One thing we can bank on is that for 2014 and beyond, everything will be very different.

What else can we bank on? Baby boomers are getting older, like nobody’s business. (Well, everyone’s business, really!) Health care technology is getting more expensive. There is a finite supply of resources to meet a burgeoning demand for health care services.

In other words, health care costs will continue to increase.

What’s inevitable? To me, a transition from defined benefit to defined contribution in employer health care funding. We saw this in retirement a decade and a half ago. We’re already seeing it in the health care space. PPACA will only accelerate the transition.

Employers are holding the line on health care costs and passing cost increases, greater risks and more responsibility to the workforce. Employers are shifting to high deductible plans (larger employers for now … but how long until smaller employers follow suit?).

My prediction: Employers will increasingly insulate themselves from the ravages of health care cost inflation. Most won’t “get out of the business,” but more and more will embrace a defined contribution mindset. It will have different names. But really, that’s where we’re going.

Of course shifting health care costs to employees has its consequences, and employers recognize that. The more employers shift costs, the more likely employees and their families might forego care because of the cost. Paying for health care coverage buys employee loyalty, without a doubt. But the price tag is forcing difficult decisions.

So will they still care about health?

In a word: yes.

There is a business value to a healthy working population. A healthier workforce has lower rates of absenteeism and presenteeism. A healthier workforce is more engaged and more loyal. All of that matters to any employer, because worker productivity is a foundation of organizational success. Worker productivity is foundational to profitability, plain and simple.

Are you thinking about “productivity” as a value proposition? Will health care reform engineer out the traditional value propositions you use with your customers? (“I can save you 4% on your health plan with a different carrier.”) Are you comfortable with talking about productivity?

Did you know that the 10% of a working population who submits a short term disability claim drives in excess of 50% of the health care costs spent by that population?

Do you speak to how health and wellness programs contribute to employee loyalty?

Are you an expert in disability coverage? Absence management? FMLA?

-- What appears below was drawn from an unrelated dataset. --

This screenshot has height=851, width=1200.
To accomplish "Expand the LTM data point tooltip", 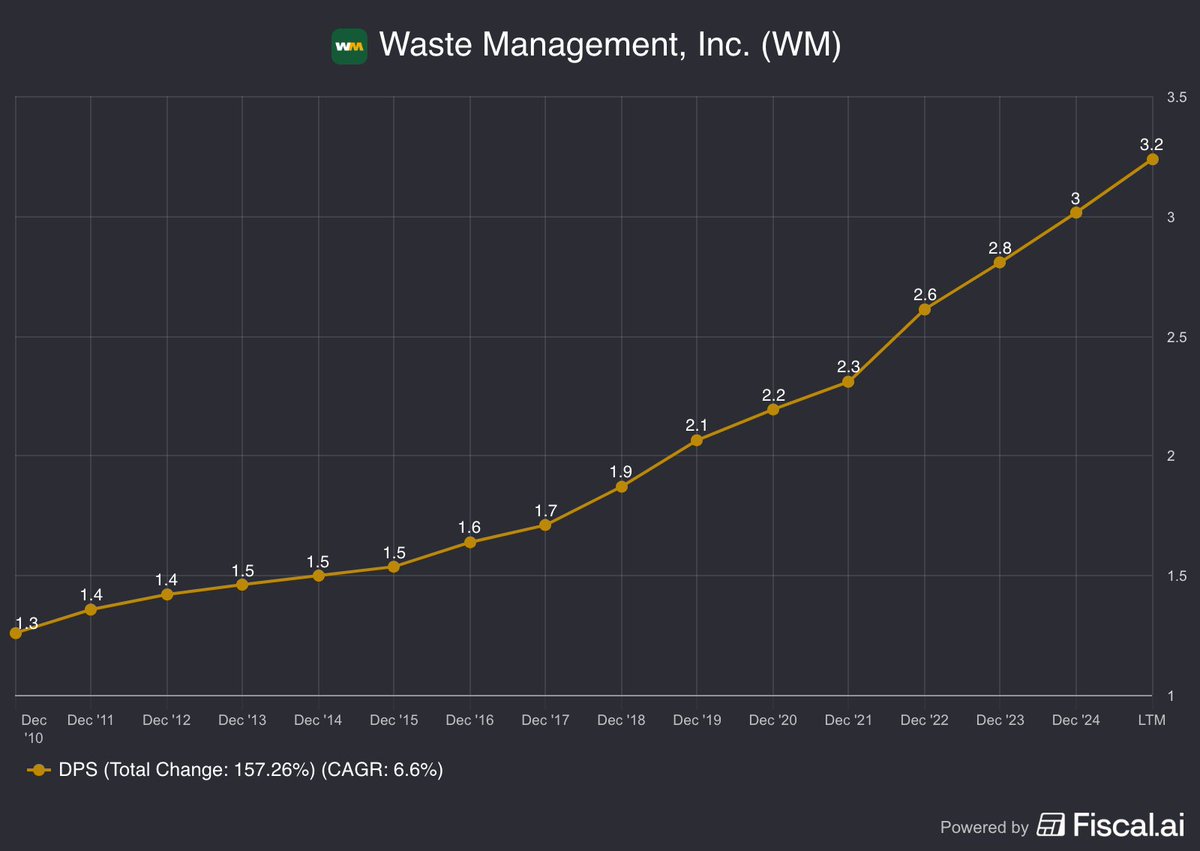I will pos(1152,160).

Are you thinking about wellness and presenteeism? Are you talking the new language of the CFO in a new era when health care costs (or, at least the employer’s price tag) has been relatively contained?

You should be.

Companies that operate in countries with nationalized health care systems (i.e., most industrialized nations of the world) are still concerned about health and morbidity. Why? Because the productivity of their workforce is a paramount concern. Productivity is a universal business driver.

Are you where you should be when it comes to worker productivity? Want something to take to the bank. Bank on worker productivity. Now start thinking.